Task details: In your reply, repeat every entry exactly and skip over each picture.

Records to use:
↓

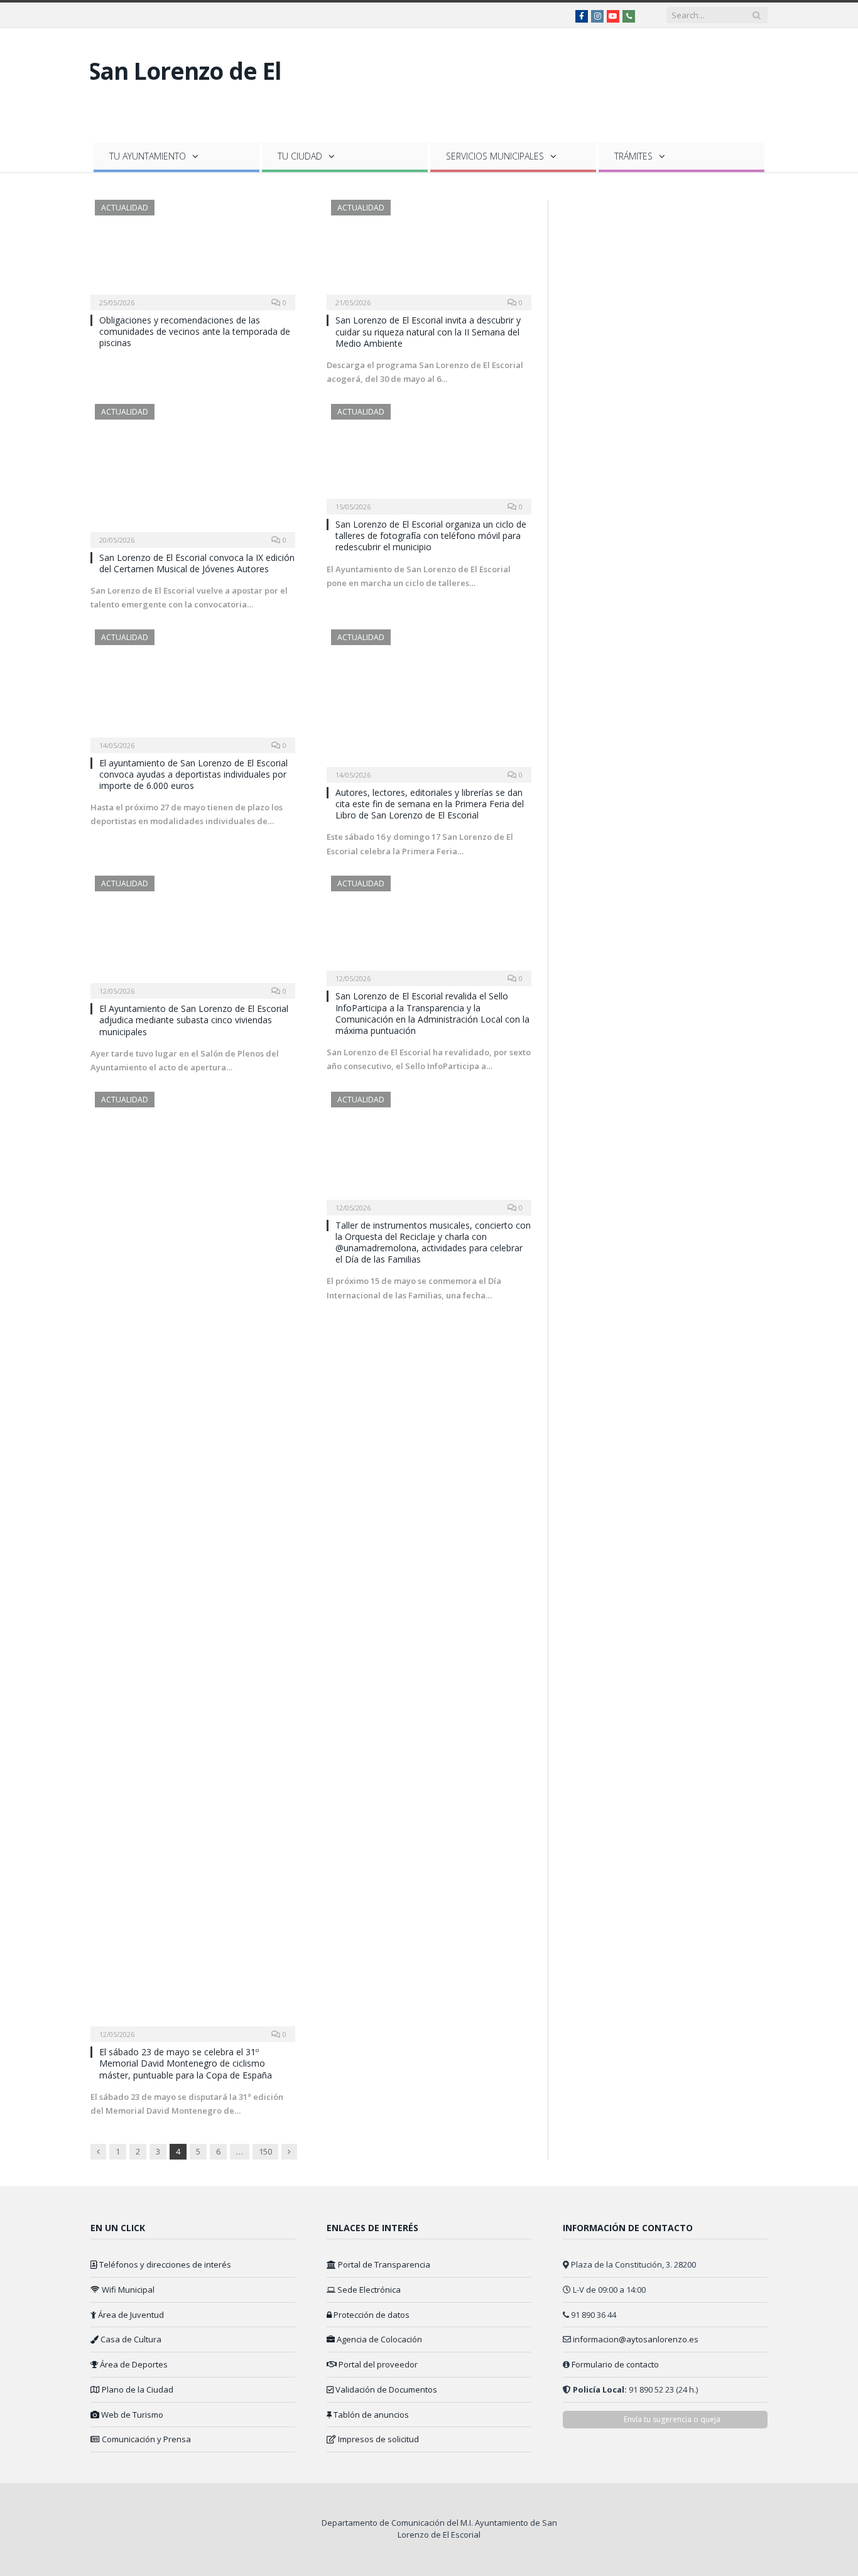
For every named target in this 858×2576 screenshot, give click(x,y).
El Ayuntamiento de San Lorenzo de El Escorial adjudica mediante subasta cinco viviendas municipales (193, 1020)
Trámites (633, 156)
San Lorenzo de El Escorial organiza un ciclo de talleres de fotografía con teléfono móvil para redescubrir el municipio (430, 535)
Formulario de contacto (615, 2364)
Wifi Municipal (127, 2289)
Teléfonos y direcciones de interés (164, 2264)
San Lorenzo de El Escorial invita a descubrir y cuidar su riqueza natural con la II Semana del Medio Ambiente (428, 331)
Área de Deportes (133, 2364)
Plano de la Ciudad (136, 2389)
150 (265, 2151)
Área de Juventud (130, 2314)
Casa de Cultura (130, 2339)
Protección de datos (371, 2314)
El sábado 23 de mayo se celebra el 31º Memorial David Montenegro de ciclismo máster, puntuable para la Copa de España (185, 2063)
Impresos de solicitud (377, 2439)
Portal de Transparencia (383, 2264)
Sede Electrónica (368, 2289)
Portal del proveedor (377, 2364)
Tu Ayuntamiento (147, 156)
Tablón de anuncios (370, 2414)
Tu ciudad (300, 156)
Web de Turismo (131, 2414)
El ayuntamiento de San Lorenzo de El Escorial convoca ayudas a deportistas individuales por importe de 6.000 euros (193, 774)
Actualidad (124, 207)
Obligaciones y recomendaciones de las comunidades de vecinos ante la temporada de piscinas (194, 331)
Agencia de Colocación (378, 2339)
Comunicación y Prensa (145, 2439)
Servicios (495, 156)
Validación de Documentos (385, 2389)
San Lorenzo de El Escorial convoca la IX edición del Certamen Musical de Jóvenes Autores (197, 563)
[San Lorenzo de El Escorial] (195, 110)
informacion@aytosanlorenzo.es (635, 2339)
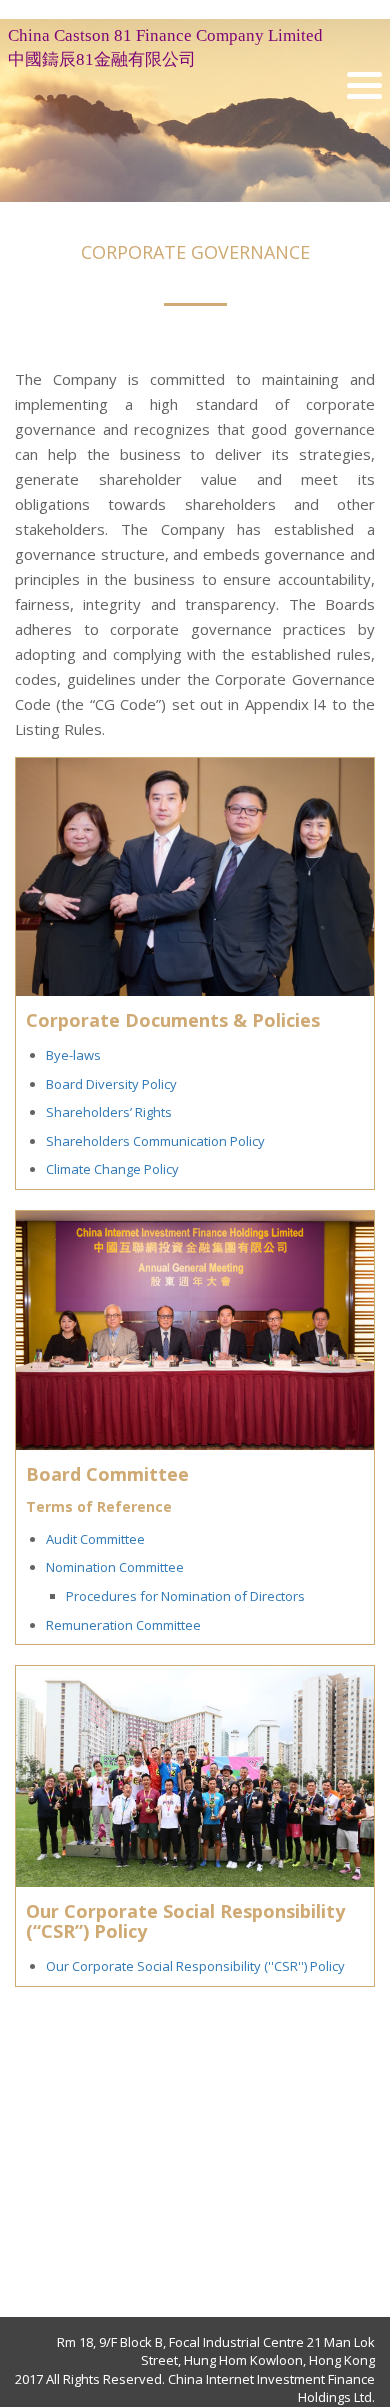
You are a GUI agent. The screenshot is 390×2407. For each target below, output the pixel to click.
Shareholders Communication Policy (155, 1141)
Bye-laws (73, 1055)
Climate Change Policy (112, 1169)
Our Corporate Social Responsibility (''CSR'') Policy (195, 1966)
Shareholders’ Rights (109, 1112)
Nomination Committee (115, 1567)
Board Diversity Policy (111, 1084)
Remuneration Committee (123, 1625)
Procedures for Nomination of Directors (185, 1596)
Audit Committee (95, 1539)
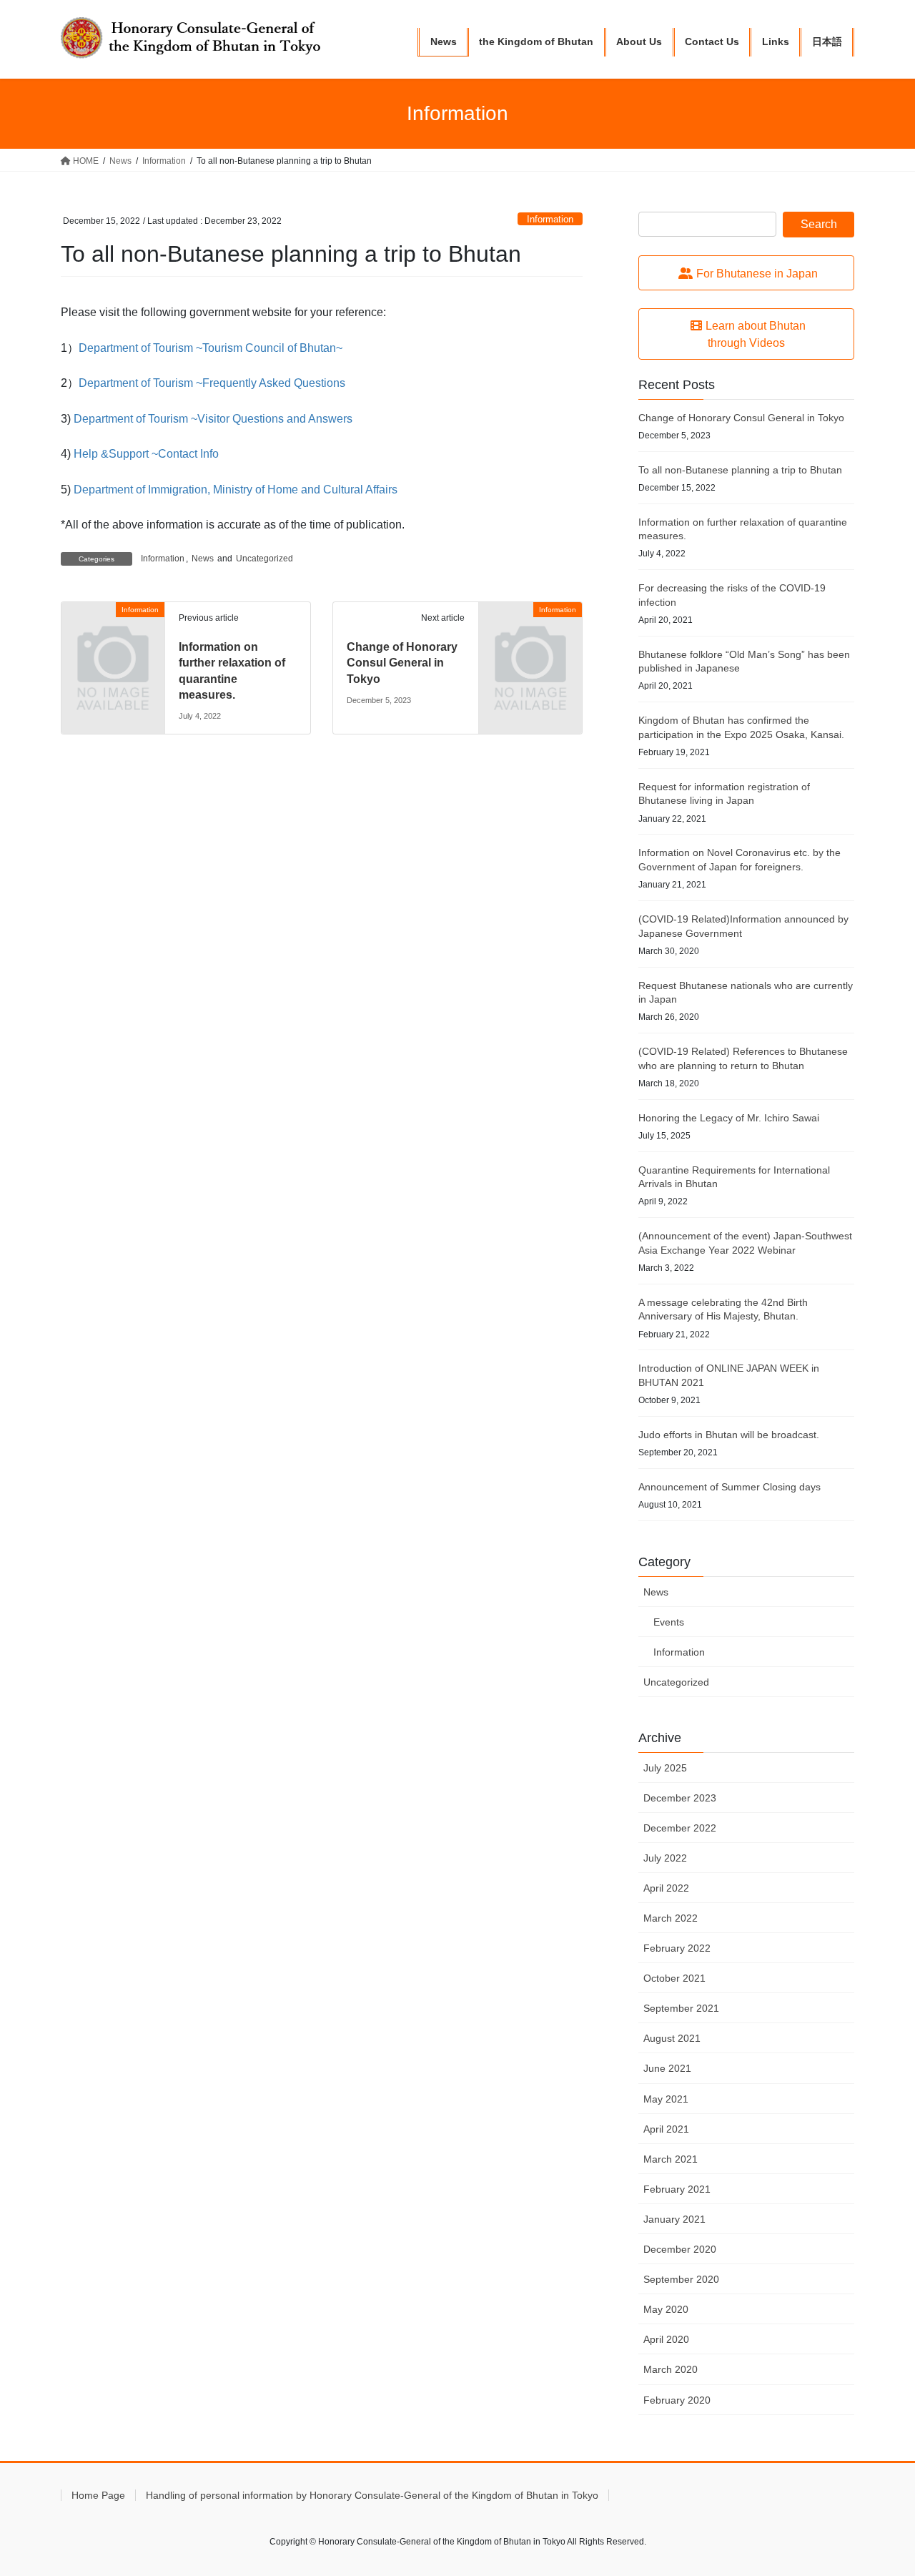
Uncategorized (264, 559)
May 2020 (665, 2309)
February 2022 (677, 1948)
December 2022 (679, 1828)
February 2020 (677, 2400)
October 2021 (674, 1978)
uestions (323, 383)
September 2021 (681, 2008)
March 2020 (670, 2369)
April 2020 (666, 2339)
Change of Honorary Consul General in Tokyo (402, 663)
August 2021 (672, 2038)
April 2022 (666, 1888)
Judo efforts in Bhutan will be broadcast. (728, 1434)
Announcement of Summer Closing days (729, 1487)
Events (668, 1622)
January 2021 (674, 2219)
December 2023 (679, 1798)
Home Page (98, 2495)
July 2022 (665, 1858)
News (203, 559)
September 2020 (681, 2279)
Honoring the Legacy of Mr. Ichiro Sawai (728, 1118)
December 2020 (679, 2249)
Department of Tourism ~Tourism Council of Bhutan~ (210, 348)
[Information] (112, 633)
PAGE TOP (879, 2486)
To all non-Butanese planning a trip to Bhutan (740, 470)
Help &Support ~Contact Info (146, 454)
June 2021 (667, 2068)
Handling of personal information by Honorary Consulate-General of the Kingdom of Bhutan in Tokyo (372, 2495)
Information (550, 219)
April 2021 (666, 2129)
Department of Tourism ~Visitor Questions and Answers (213, 419)
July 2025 (665, 1768)
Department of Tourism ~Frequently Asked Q (190, 383)
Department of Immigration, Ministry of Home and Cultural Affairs (235, 489)
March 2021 (670, 2159)
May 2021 (665, 2099)
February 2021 (677, 2189)
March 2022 (670, 1918)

↑

Answer section:
For every named target in this 858×2576 screenshot, give click(x,y).
El Ayuntamiento de San Lorenzo de El Escorial adjudica mediante subasta cinco viviendas municipales (193, 1020)
Trámites (633, 156)
San Lorenzo de El Escorial organiza un ciclo de talleres de fotografía con teléfono móvil para redescubrir el municipio (430, 535)
Formulario de contacto (615, 2364)
Wifi Municipal (127, 2289)
Teléfonos y direcciones de interés (164, 2264)
San Lorenzo de El Escorial invita a descubrir y cuidar su riqueza natural con la II Semana del Medio Ambiente (428, 331)
Área de Deportes (133, 2364)
Plano de la Ciudad (136, 2389)
150 (265, 2151)
Área de Juventud (130, 2314)
Casa de Cultura (130, 2339)
Protección de datos (371, 2314)
El sábado 23 de mayo se celebra el 31º Memorial David Montenegro de ciclismo máster, puntuable para la Copa de España (185, 2063)
Impresos de solicitud (377, 2439)
Portal de Transparencia (383, 2264)
Sede Electrónica (368, 2289)
Portal del proveedor (377, 2364)
Tu Ayuntamiento (147, 156)
Tablón de anuncios (370, 2414)
Tu ciudad (300, 156)
Web de Turismo (131, 2414)
El ayuntamiento de San Lorenzo de El Escorial convoca ayudas a deportistas individuales por importe de 6.000 euros (193, 774)
Actualidad (124, 207)
Obligaciones y recomendaciones de las comunidades de vecinos ante la temporada de piscinas (194, 331)
Agencia de Colocación (378, 2339)
Comunicación y Prensa (145, 2439)
Servicios (495, 156)
Validación de Documentos (385, 2389)
San Lorenzo de El Escorial convoca la IX edición del Certamen Musical de Jóvenes Autores (197, 563)
[San Lorenzo de El Escorial] (195, 110)
informacion@aytosanlorenzo.es (635, 2339)
You are a GUI agent. The screenshot is 390×2407. For each target below, output the pixel to click.
Shareholders Communication Policy (155, 1141)
Bye-laws (73, 1055)
Climate Change Policy (112, 1169)
Our Corporate Social Responsibility (''CSR'') Policy (195, 1966)
Shareholders’ Rights (109, 1112)
Nomination Committee (115, 1567)
Board Diversity Policy (111, 1084)
Remuneration Committee (123, 1625)
Procedures for Nomination of Directors (185, 1596)
Audit Committee (95, 1539)
Uncategorized (264, 559)
May 2020 (665, 2309)
February 2022 (677, 1948)
December 2022 (679, 1828)
February 2020 (677, 2400)
October 2021 (674, 1978)
uestions (323, 383)
September 2021 (681, 2008)
March 2020 (670, 2369)
April 2020 (666, 2339)
Change of Honorary Consul General in Tokyo (402, 663)
August 2021 (672, 2038)
April 2022 (666, 1888)
Judo efforts in Bhutan will be broadcast. (728, 1434)
Announcement of Summer Closing days (729, 1487)
Events (668, 1622)
January 2021 (674, 2219)
December 2023 (679, 1798)
Home Page (98, 2495)
July 2022 (665, 1858)
News (203, 559)
September 2020 (681, 2279)
Honoring the Legacy of Mr. Ichiro Sawai (728, 1118)
December 2020 (679, 2249)
Department of Tourism ~Tourism Council of Bhutan~ (210, 348)
[Information] (112, 633)
PAGE TOP (879, 2486)
To all non-Butanese planning a trip to Bhutan (740, 470)
Help &Support ~Contact Info (146, 454)
June 2021 (667, 2068)
Handling of personal information by Honorary Consulate-General of the Kingdom of Bhutan in Tokyo (372, 2495)
Information (550, 219)
April 2021 (666, 2129)
Department of Tourism ~Visitor Questions and Answers (213, 419)
July 2025 (665, 1768)
Department of Tourism ~Frequently Asked Q (190, 383)
Department of Immigration, Ministry of Home and Cultural Affairs (235, 489)
March 2021 (670, 2159)
May 2021 (665, 2099)
February 2021 (677, 2189)
March 2022 (670, 1918)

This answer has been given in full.